What is needed: Write out again each line of the material below, unchanged, from the first one to the line that holds "Como Manter o".

Data for this exercise:
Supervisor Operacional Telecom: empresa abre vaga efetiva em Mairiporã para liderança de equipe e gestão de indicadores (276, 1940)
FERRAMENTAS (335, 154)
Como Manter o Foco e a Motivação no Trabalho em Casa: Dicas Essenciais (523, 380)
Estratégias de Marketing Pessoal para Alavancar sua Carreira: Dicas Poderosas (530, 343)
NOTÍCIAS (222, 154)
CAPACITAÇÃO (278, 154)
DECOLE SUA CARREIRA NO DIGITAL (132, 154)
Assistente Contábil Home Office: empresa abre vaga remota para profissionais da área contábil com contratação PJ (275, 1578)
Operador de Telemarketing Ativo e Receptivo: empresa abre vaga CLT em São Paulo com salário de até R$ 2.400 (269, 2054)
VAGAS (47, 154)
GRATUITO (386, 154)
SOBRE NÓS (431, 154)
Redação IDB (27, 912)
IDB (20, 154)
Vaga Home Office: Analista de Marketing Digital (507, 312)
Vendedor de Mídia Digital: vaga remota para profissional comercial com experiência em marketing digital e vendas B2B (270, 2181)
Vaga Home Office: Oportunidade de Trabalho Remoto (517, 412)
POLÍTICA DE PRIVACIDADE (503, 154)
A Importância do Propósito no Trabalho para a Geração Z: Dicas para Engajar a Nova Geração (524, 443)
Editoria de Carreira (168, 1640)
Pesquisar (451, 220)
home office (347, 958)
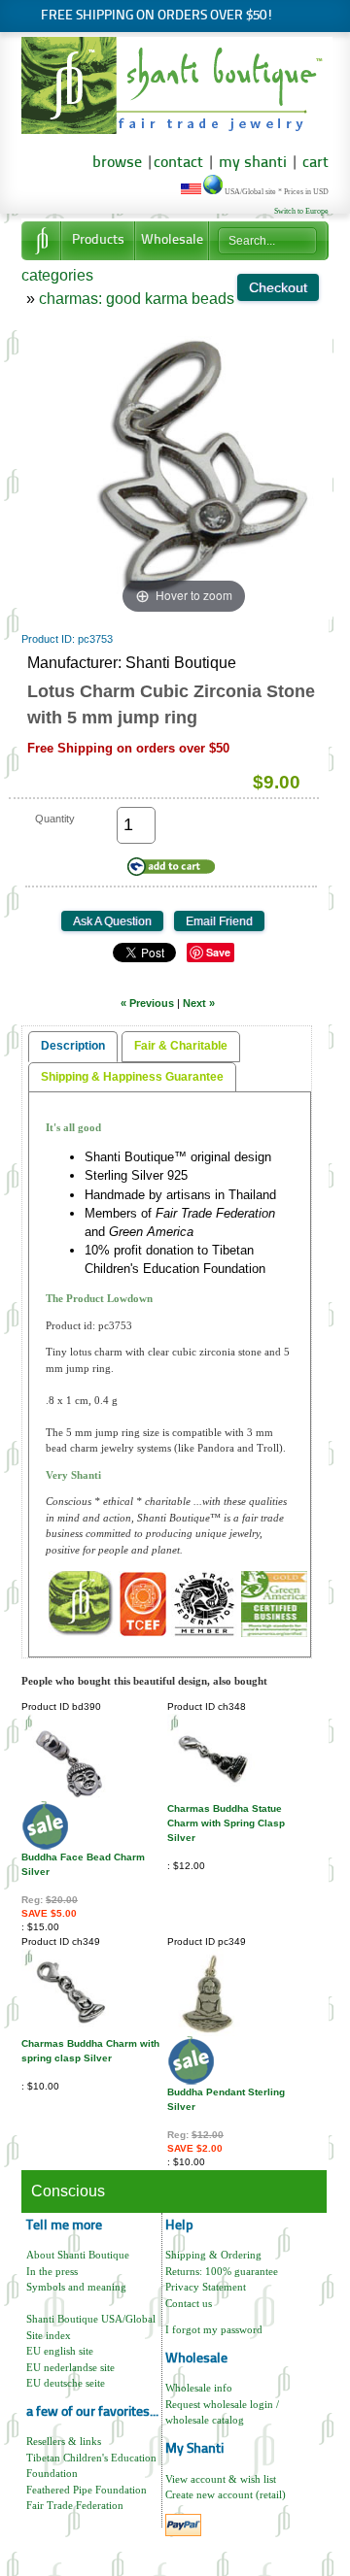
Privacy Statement (205, 2286)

Task response:
Supervisor Operacional Telecom: empresa abre vaga efetiva em Mairiporã para liderança de equipe e gestão de indicadores (276, 1940)
FERRAMENTAS (335, 154)
Como Manter o Foco e a Motivação no Trabalho em Casa: Dicas Essenciais (523, 380)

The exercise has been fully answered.